Repita na íntegra, sem nenhuma alteração, o texto de leitura abaixo sobre a resistência negra à escravatura.

(Texto de leitura):
◇ ◇ ◇ ◇ ◇ ◇ ◇

Introdução e Justificativa
De acordo com Gonçalves e Silva (2006) e Mattos (2003), a trajetória negra em relação à escravatura fora marcada pelas mais variadas formas de resistência e pelo posicionamento destes enquanto sujeitos do processo histórico, mesmo que a historiográfica por anos tenha negligenciado tais papéis. Analisando a contribuição histórica do negro para a sociedade evidencia-se que a mesma ainda não é devidamente reconhecida, embora esteja caminhando para tal. A discriminação experimentada pela população negra, práticas racistas e formas segregacionistas praticadas em tempos de escravidão fazem parte do cenário nacional atualmente de maneira camuflada, e tais práticas reafirmam o quanto o lugar do negro no Brasil tem sido posto à prova, de modo a negligenciar sua participação ativa na consolidação de espaços e territórios.

◇ ◇ ◇ ◇ ◇ ◇ ◇

(Linhas de dados):
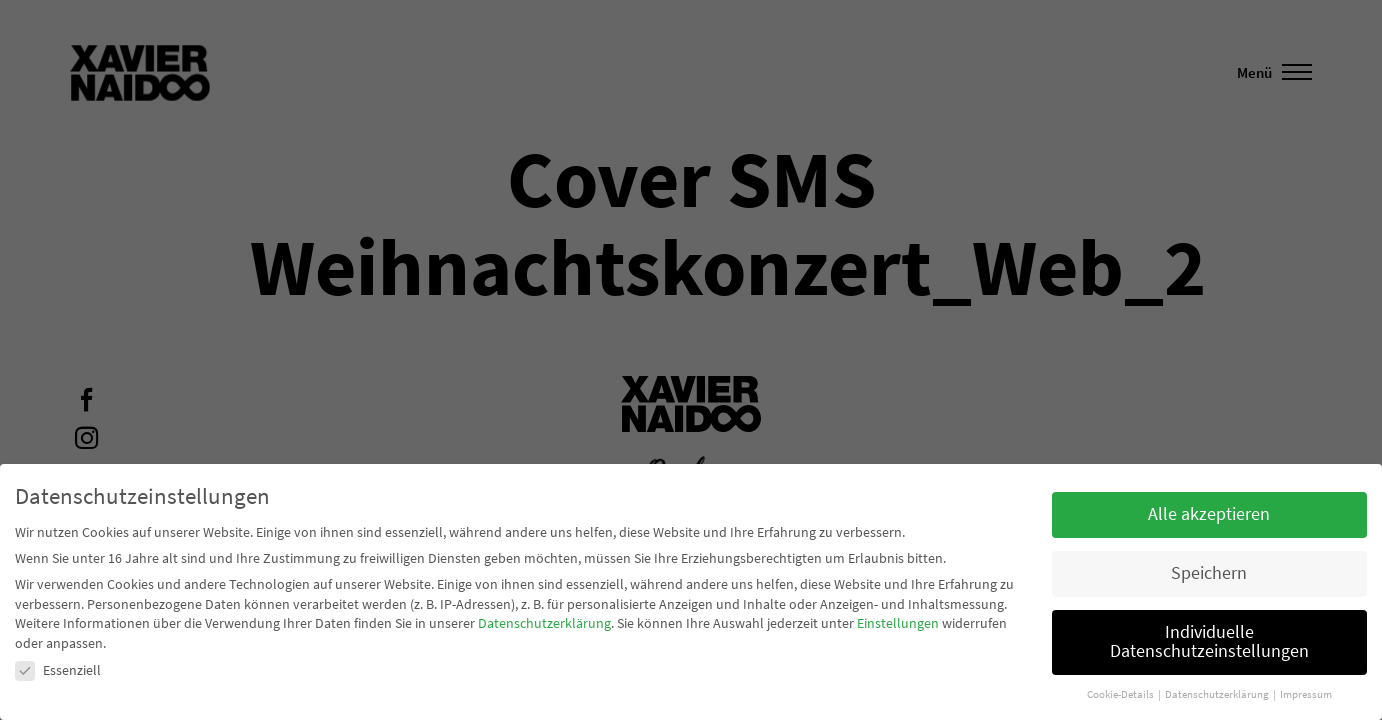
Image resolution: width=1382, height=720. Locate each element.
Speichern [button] (1209, 573)
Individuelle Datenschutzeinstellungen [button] (1209, 642)
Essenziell (58, 670)
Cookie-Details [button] (1121, 694)
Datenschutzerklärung (544, 623)
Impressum (1306, 694)
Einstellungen (898, 623)
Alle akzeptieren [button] (1209, 514)
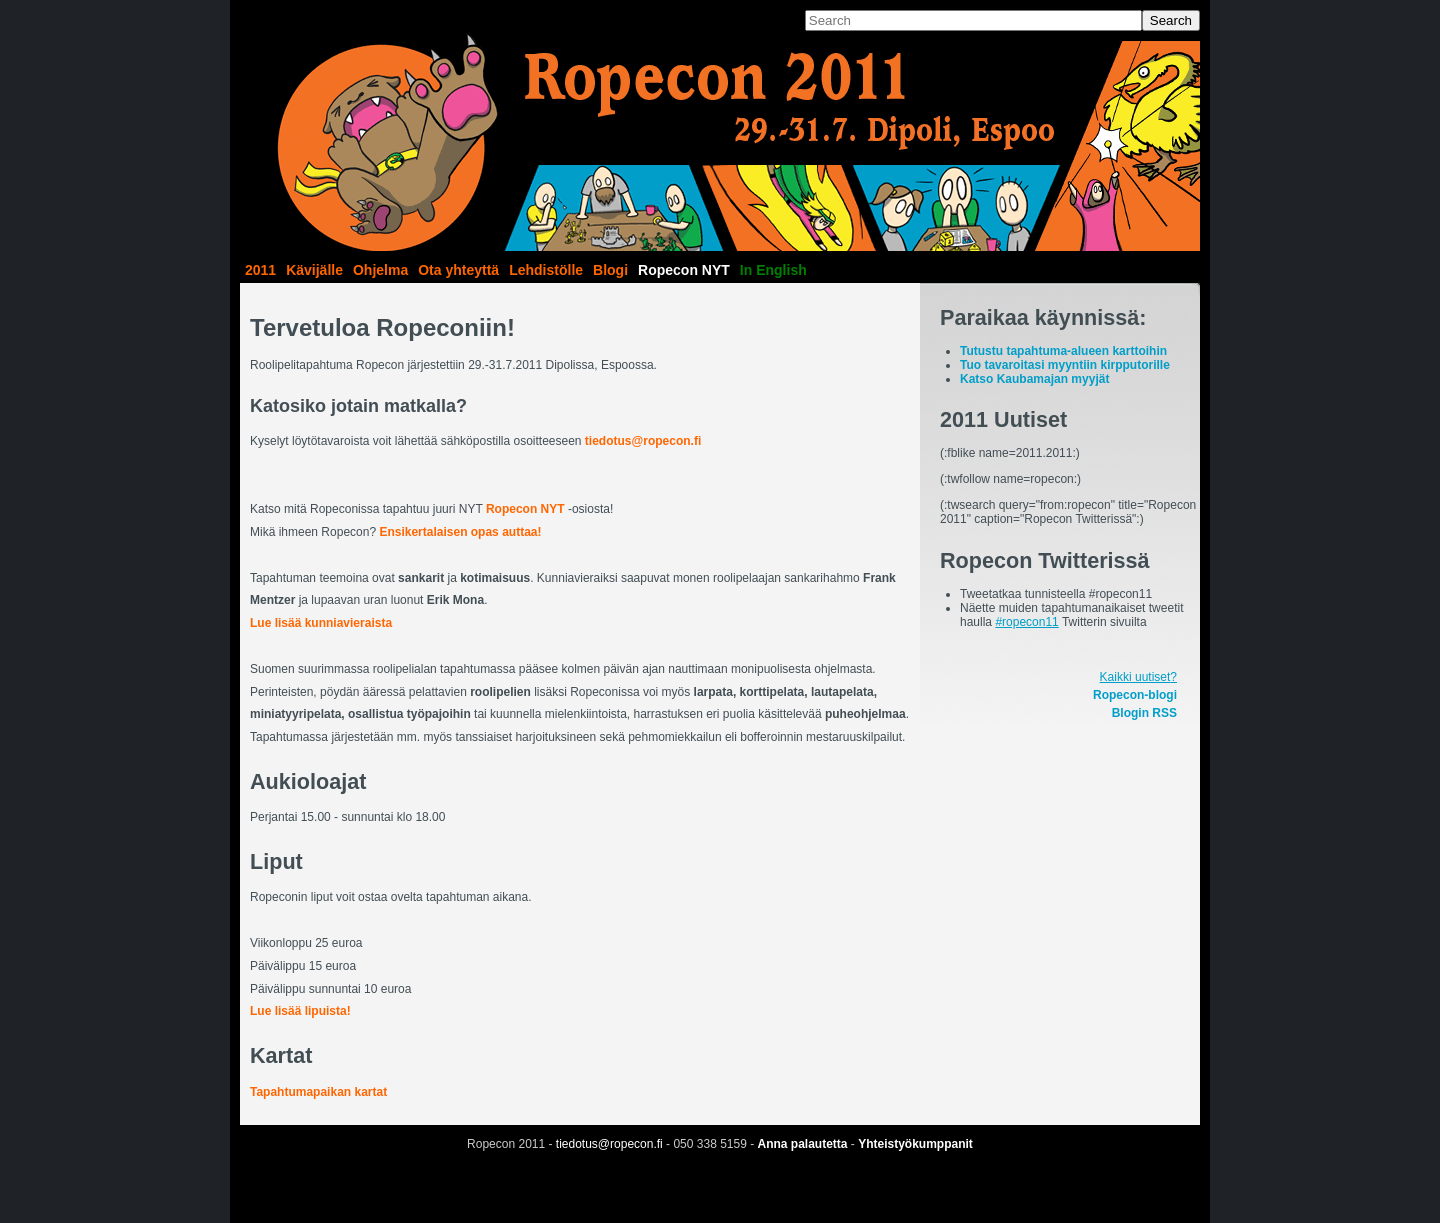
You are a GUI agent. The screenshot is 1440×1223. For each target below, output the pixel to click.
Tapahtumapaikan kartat (318, 1092)
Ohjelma (380, 270)
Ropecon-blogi (1135, 695)
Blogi (610, 270)
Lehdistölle (546, 270)
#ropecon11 (1026, 622)
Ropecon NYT (684, 270)
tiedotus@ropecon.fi (643, 441)
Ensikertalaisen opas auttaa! (460, 532)
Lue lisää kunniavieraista (321, 623)
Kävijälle (314, 270)
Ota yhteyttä (458, 270)
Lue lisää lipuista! (300, 1011)
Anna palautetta (803, 1144)
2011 (260, 270)
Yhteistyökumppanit (915, 1144)
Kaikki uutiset (1135, 677)
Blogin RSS (1144, 713)
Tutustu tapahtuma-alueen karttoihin (1063, 351)
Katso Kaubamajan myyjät (1034, 379)
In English (773, 270)
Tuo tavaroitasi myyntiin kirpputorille (1065, 365)
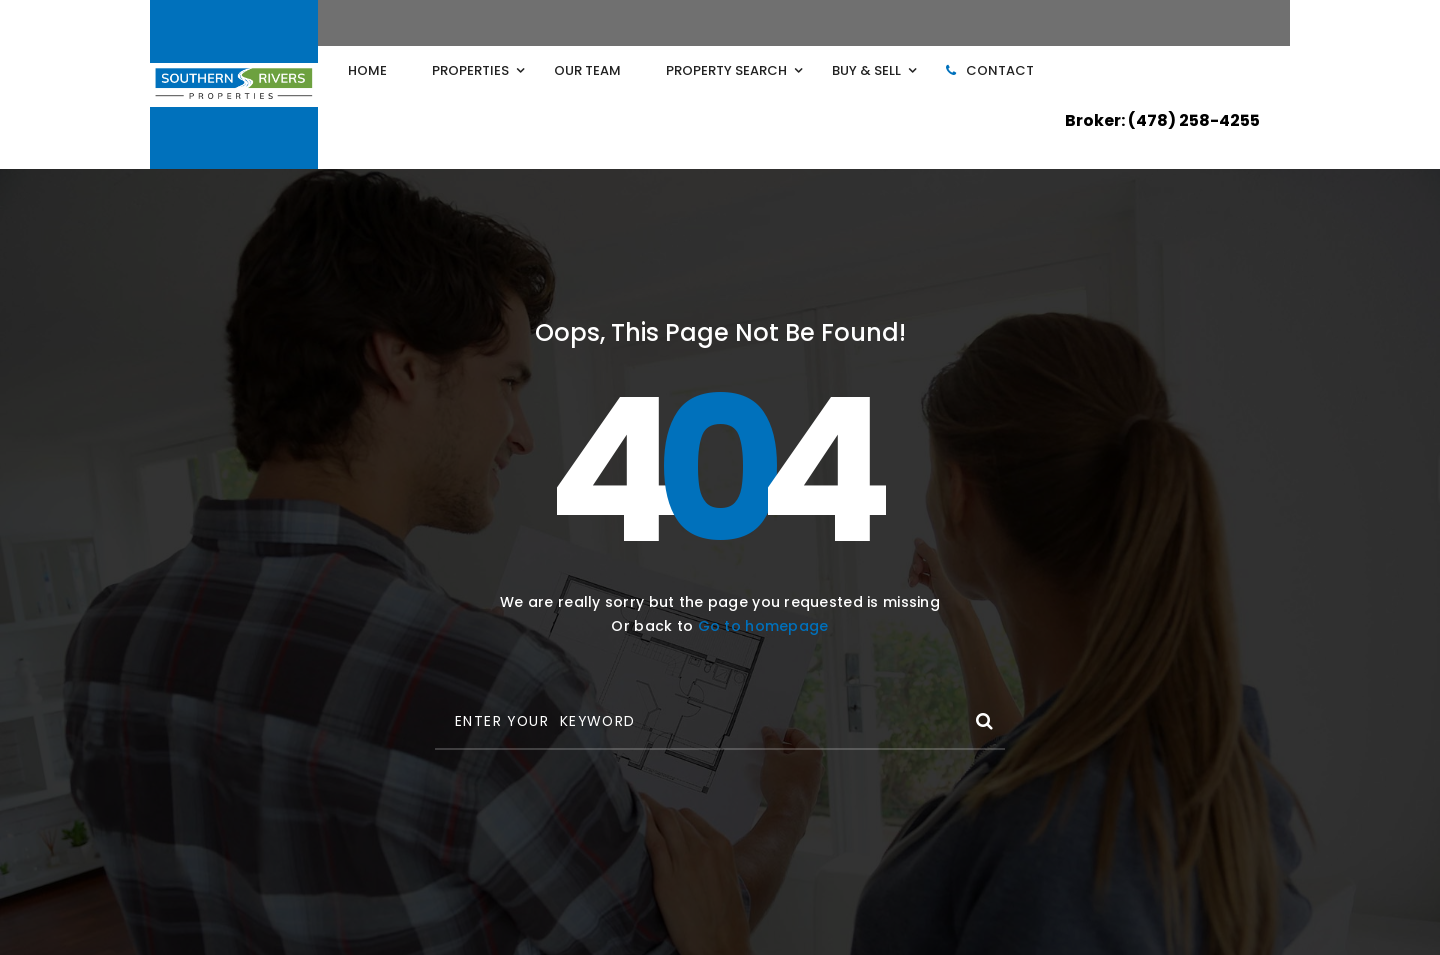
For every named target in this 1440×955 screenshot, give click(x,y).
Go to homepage (763, 626)
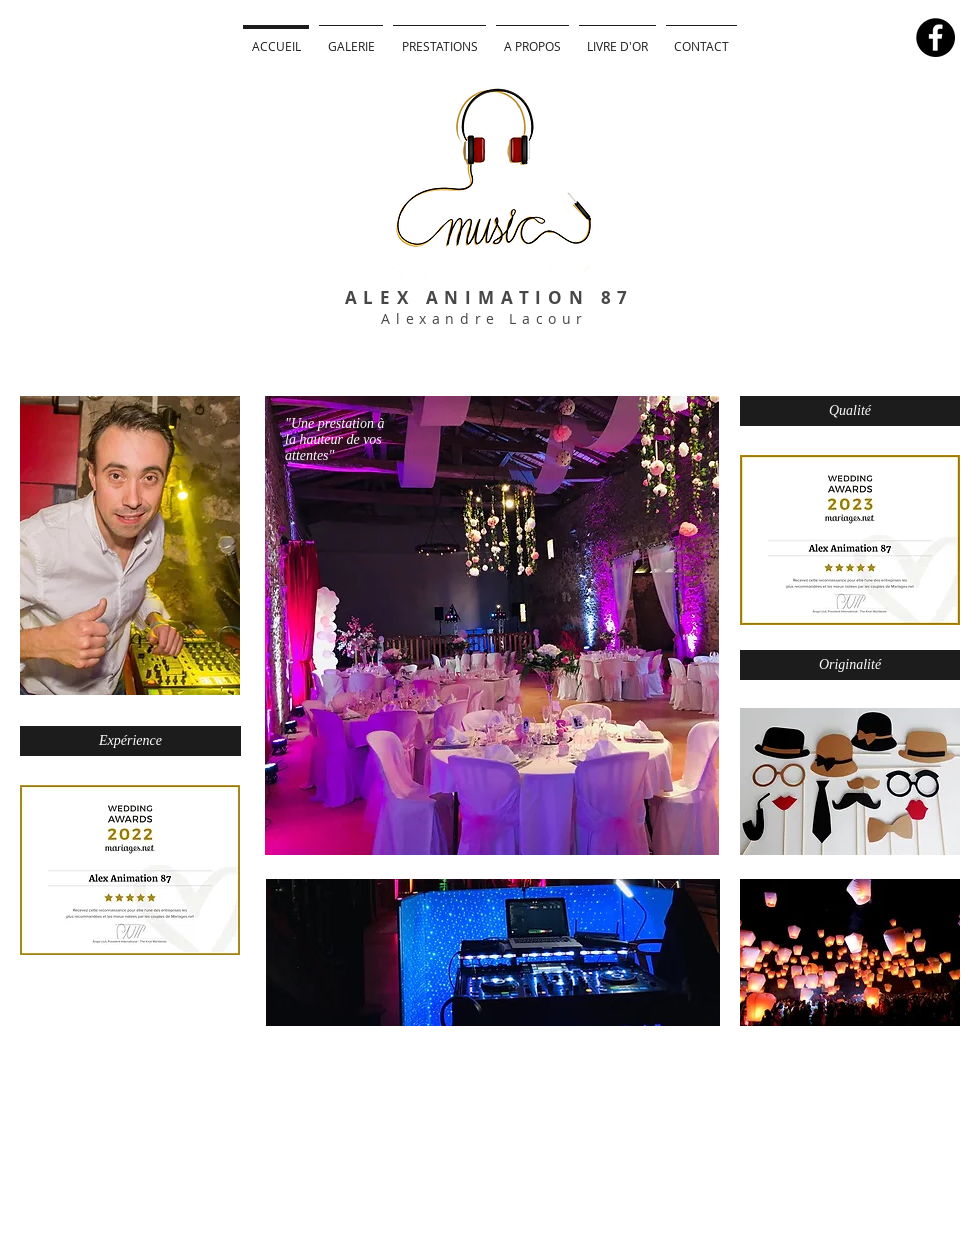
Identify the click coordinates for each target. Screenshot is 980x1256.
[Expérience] (130, 741)
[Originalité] (850, 665)
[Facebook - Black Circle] (935, 37)
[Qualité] (850, 411)
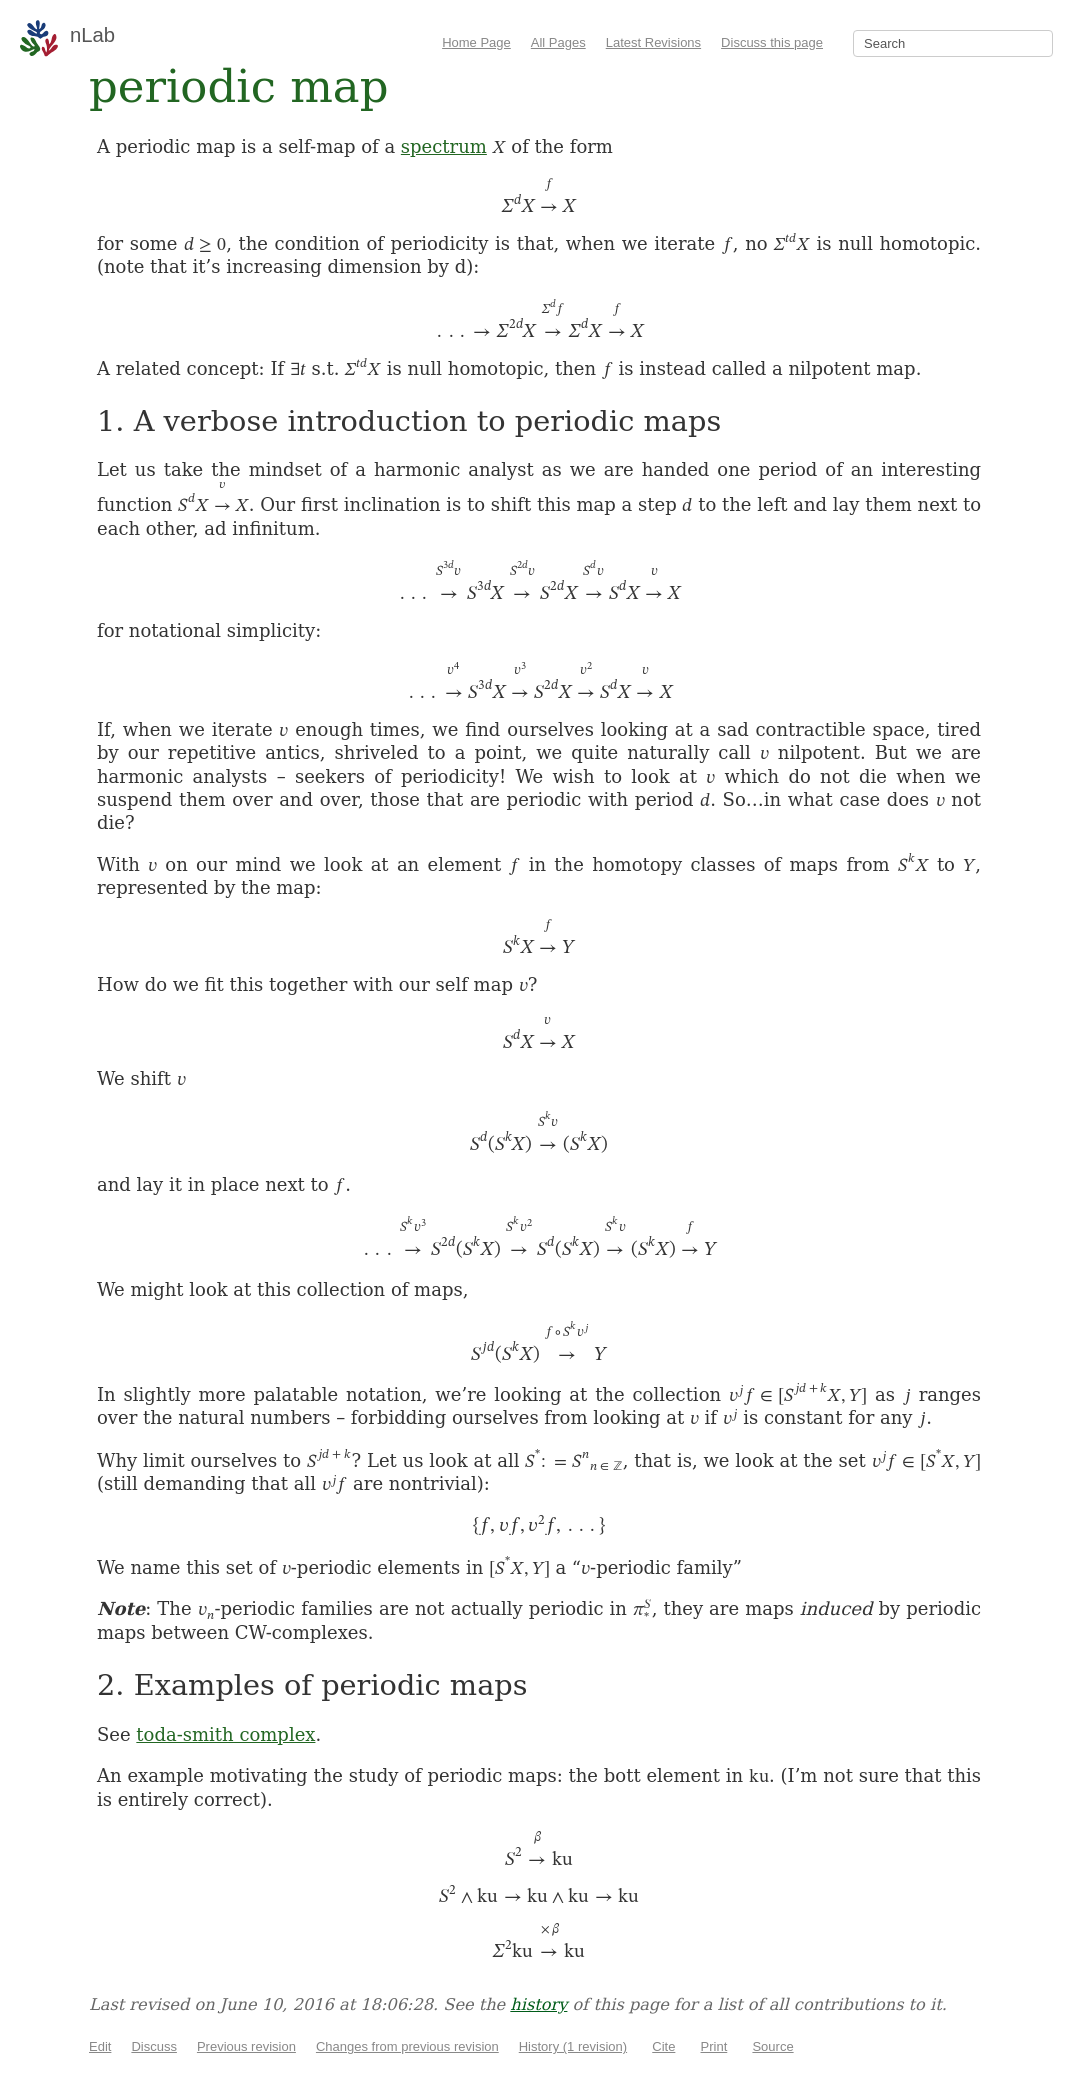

◇ ◇ ◇ ◇ ◇ ◇ ◇

(Resposta completa):
Introdução e Justificativa
De acordo com Gonçalves e Silva (2006) e Mattos (2003), a trajetória negra em relação à escravatura fora marcada pelas mais variadas formas de resistência e pelo posicionamento destes enquanto sujeitos do processo histórico, mesmo que a historiográfica por anos tenha negligenciado tais papéis. Analisando a contribuição histórica do negro para a sociedade evidencia-se que a mesma ainda não é devidamente reconhecida, embora esteja caminhando para tal. A discriminação experimentada pela população negra, práticas racistas e formas segregacionistas praticadas em tempos de escravidão fazem parte do cenário nacional atualmente de maneira camuflada, e tais práticas reafirmam o quanto o lugar do negro no Brasil tem sido posto à prova, de modo a negligenciar sua participação ativa na consolidação de espaços e territórios.